§ **TASK**
Using the listing below, print exactly everything from the line with "This screenshot has height=276, width=868." down to the line with "Task: Click the red 14 click-count bubble", both included, and nothing more.

§ **DATA SHOWN**
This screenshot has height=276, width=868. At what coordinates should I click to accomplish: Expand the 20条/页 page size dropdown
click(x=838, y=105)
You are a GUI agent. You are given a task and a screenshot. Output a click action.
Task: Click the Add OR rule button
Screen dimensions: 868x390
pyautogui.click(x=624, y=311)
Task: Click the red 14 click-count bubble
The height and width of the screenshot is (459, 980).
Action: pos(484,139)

* * *

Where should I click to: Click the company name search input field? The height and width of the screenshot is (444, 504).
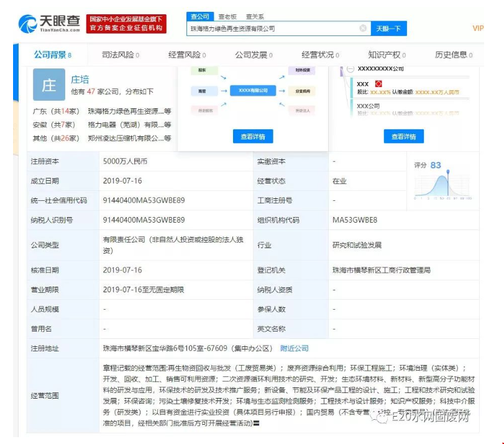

==

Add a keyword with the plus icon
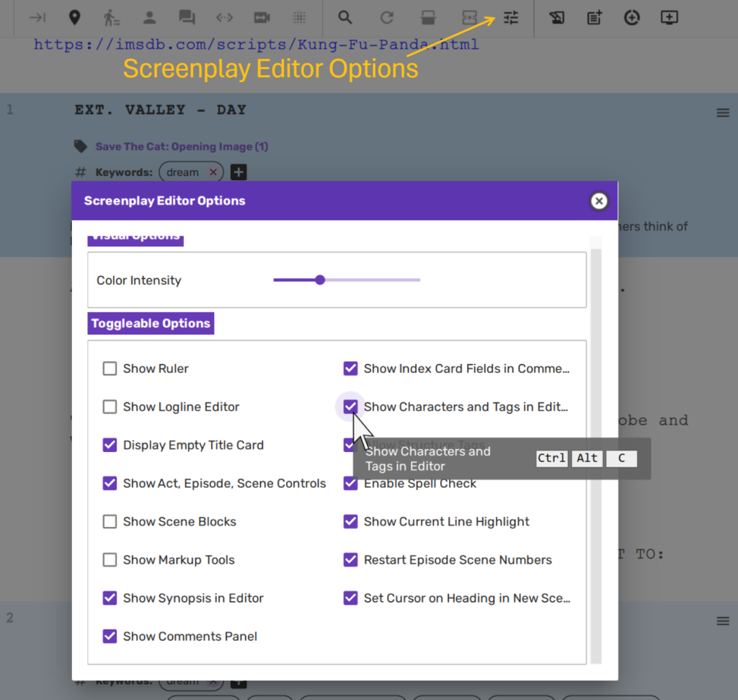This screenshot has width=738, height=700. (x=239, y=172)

§ **SOLUTION FOR THIS PROBLEM**
This screenshot has height=276, width=868. At what coordinates should I click to accomplish: Expand the 20条/页 page size dropdown
click(x=838, y=105)
You are a GUI agent. You are given a task and a screenshot. Output a click action.
Task: Click the Add OR rule button
Screen dimensions: 868x390
pyautogui.click(x=624, y=311)
Task: Click the red 14 click-count bubble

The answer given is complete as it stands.